Thursday, June 11, 2009

Lost Boy

Brent Jeffs is part of a Fundamentalist Church of Jesus Christ of Latter Day Saints (FLDS) royal family. The FLDS is a splinter group that, decades ago, broke away from mainstream Mormonism over the issue of polygamy, and Brent’s grandfather Rulon Jeffs became the church’s prophet in 1986. His son (Brent’s uncle), Warren Jeffs, an incredibly evil man who almost destroyed Brent’s family, succeeded Rulon Jeffs in that all-powerful position.

Lost Boy is Brent’s eye-opening account of what it was like to grow up in that cult under the leadership of his uncle. Brent Jeffs was raised in a polygamous family, one that included three sister-wives and something like twenty brothers, sisters, half-brothers and half-sisters. His mother was the first to marry Brent’s father but she eventually lost her family leadership role when a younger, more aggressive wife became her husband’s favorite. That her husband’s second wife was her own blood sister made the loss of stature and affection even more difficult for Brent’s mother to accept. The second wife would be followed by a third, this time a sixteen-year-old, but his mother’s younger sister would maintain her hold on Brent’s father for years to come.

Brent vividly describes the frustrations involved in growing up inside a polygamous family, the petty jealousies and rivalries between the wives and the children and the constant struggle to get the attention of a father who could not possibly pay adequate attention to the emotional needs of all of his children. It was this lack of parental awareness that allowed Warren Jeffs to get away with sexually abusing Brent and two of his older brothers when each was around the age of five.

Warren Jeffs, during the period in which he abused the boys, was the most dangerous kind of pervert there is: a pervert with absolute power over his victims and their families. His power to excommunicate church members, a process in which they would lose their homes and their jobs before being forced to live in a world for which they were unprepared, made his crimes not only possible, but easy.

The book’s title, Lost Boy, refers to the several hundred teenage boys Warren Jeffs kicked out of the community because he saw them as rivals for the hands of their young female peers, girls and young women Warren and his followers wanted to add to their own collection of wives. Many of the excommunicated boys, such as Brent himself, turned to drugs and alcohol to survive the world into which they were suddenly tossed. Some of the least prepared, usually the ones with no family members already on the outside, were forced into male prostitution in order to survive on their own.

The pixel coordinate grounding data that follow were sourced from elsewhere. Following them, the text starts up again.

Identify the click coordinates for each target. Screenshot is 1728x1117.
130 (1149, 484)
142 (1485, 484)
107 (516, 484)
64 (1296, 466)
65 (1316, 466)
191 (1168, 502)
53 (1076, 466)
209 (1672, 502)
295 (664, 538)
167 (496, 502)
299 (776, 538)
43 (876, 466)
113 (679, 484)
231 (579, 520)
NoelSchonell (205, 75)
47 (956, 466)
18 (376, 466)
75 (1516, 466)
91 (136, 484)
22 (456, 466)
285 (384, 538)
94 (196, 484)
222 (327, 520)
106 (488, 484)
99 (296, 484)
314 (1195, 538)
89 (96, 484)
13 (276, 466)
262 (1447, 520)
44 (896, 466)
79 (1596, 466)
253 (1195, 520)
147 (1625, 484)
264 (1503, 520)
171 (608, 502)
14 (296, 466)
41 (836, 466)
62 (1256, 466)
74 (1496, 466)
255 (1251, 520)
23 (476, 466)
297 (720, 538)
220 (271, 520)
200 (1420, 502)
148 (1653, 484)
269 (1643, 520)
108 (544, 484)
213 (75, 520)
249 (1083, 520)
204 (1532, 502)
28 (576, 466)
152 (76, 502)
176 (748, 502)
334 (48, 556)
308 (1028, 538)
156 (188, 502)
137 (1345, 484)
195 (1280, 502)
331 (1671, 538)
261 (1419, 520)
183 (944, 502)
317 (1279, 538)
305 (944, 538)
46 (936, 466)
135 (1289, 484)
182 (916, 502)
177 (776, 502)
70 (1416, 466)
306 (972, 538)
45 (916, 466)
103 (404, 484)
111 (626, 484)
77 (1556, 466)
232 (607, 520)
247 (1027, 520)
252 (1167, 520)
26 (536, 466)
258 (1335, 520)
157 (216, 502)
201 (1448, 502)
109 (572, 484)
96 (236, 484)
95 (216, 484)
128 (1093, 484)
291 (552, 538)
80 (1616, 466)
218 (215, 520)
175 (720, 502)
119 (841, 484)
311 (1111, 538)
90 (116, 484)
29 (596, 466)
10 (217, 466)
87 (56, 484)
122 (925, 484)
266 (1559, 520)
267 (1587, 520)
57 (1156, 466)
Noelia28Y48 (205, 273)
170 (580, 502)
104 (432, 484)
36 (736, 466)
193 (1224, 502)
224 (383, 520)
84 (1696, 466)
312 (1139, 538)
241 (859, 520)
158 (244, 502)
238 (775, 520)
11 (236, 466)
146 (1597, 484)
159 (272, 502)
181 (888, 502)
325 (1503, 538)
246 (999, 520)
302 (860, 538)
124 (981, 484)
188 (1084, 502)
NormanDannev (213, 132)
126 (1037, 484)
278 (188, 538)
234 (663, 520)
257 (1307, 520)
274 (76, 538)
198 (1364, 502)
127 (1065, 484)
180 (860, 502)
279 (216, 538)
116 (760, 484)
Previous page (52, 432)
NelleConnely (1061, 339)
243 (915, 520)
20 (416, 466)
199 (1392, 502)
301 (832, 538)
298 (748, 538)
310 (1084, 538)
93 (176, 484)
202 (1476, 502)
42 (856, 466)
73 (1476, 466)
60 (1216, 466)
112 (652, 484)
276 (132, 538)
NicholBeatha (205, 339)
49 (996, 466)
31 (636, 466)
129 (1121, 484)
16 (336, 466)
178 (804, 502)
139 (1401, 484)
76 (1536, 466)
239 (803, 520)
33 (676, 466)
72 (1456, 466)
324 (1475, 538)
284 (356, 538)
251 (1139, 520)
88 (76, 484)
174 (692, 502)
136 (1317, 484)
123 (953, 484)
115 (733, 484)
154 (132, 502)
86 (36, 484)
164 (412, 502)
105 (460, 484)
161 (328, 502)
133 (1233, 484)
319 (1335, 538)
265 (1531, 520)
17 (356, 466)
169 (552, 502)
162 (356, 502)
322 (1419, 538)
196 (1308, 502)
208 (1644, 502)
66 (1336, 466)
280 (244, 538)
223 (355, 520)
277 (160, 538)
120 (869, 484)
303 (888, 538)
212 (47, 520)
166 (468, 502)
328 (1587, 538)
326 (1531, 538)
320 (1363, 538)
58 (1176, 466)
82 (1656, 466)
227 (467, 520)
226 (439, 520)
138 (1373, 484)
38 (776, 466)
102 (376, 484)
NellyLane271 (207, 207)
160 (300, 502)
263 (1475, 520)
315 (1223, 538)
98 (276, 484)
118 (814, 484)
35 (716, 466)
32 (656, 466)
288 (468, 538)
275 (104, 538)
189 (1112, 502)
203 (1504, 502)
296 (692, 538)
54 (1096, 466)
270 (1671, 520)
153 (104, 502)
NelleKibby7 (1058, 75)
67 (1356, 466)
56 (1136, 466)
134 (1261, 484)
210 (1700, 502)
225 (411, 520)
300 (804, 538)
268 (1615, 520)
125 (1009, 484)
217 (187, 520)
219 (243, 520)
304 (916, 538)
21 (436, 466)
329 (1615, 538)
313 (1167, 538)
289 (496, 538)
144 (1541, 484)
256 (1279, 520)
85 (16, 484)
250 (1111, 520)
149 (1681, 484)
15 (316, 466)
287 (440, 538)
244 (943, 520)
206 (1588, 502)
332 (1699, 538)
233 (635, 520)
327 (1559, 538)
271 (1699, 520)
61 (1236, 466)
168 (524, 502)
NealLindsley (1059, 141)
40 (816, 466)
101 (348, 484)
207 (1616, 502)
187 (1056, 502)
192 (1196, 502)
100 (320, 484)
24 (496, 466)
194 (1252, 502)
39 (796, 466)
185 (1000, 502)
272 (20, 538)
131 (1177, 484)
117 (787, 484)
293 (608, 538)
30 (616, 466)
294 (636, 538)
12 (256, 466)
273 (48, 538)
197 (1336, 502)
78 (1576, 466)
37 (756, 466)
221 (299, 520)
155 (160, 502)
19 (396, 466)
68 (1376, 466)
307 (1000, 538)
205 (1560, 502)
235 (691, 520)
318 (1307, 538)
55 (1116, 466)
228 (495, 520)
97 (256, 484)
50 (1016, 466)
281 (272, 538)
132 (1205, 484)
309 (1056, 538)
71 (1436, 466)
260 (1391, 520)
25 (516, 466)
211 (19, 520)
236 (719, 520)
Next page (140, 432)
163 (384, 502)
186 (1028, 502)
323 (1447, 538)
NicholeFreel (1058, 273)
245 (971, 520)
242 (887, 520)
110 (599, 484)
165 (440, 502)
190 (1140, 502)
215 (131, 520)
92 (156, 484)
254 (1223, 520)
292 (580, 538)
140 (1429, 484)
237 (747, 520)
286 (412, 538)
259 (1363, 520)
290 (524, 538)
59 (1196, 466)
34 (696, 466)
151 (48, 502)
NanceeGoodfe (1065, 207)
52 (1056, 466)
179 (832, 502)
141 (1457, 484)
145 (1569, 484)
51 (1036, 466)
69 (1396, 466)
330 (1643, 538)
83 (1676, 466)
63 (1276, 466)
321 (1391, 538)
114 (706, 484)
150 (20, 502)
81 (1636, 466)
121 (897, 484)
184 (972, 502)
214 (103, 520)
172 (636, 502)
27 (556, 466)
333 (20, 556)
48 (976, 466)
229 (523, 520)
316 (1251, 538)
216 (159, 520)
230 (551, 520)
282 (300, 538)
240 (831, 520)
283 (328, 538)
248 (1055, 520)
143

Brent Jeffs, despite his tough transition, found the courage to confront his Uncle Warren Jeffs in a courtroom. He survived his early years, seems to be doing well these days, and Lost Boy is his very personal story of the horror he faced as a child. Surprisingly, however, the book is written in such a dry style that it is difficult to emotionally bond with the author despite his willingness to share his deepest secrets. The writing is straightforward to the degree that it becomes flat and somewhat repetitive at times, a tendency that slows down the pace at which one expects a story like this one to be told. But this is an important story and Brent Jeffs must be commended for having the courage, first, to stand up to the pervert who so deeply damaged him and his family and, second, to share his story with the rest of us.

Rated at: 3.0


  1. Sounds like this one is a good companion piece to John Krakhour's "Under the Gates of Heaven" which covered much of the same territory in a more journalistic tone. My reaction to reading it was to realize I could never vote for Mitt Romney, or any other member of the LDS either Fundamental or established, for President or any other area of general public responsibility.

  2. This was a very interesting book. It seems that most books dealing with polygamy and FLDS explore the effect this life has on women. In “Lost Boy,” we see the effect it can have both on the boys who are pushed out and the men who are more fully integrated into the polygamous adult male life style, like Brent’s father. The writing isn’t the best - there are far too many exclamation points! in some places - but it is serviceable.

  3. Ted, that's an interesting reaction. I'm not that bothered by the politics of mainstream LDS politicians but I would be fearful of any FLDS politician gaining any real power over the rest of us, for sure.

  4. James, the whole concept of these "lost boys" intrigues me. This book was particularly strong, IMO, because of all the inside information it gave about polygamous families, the tensions, rivalries, animosity, frustration, etc. involved in such large families.

    The writing was generally poor but, as you say, "serviceable."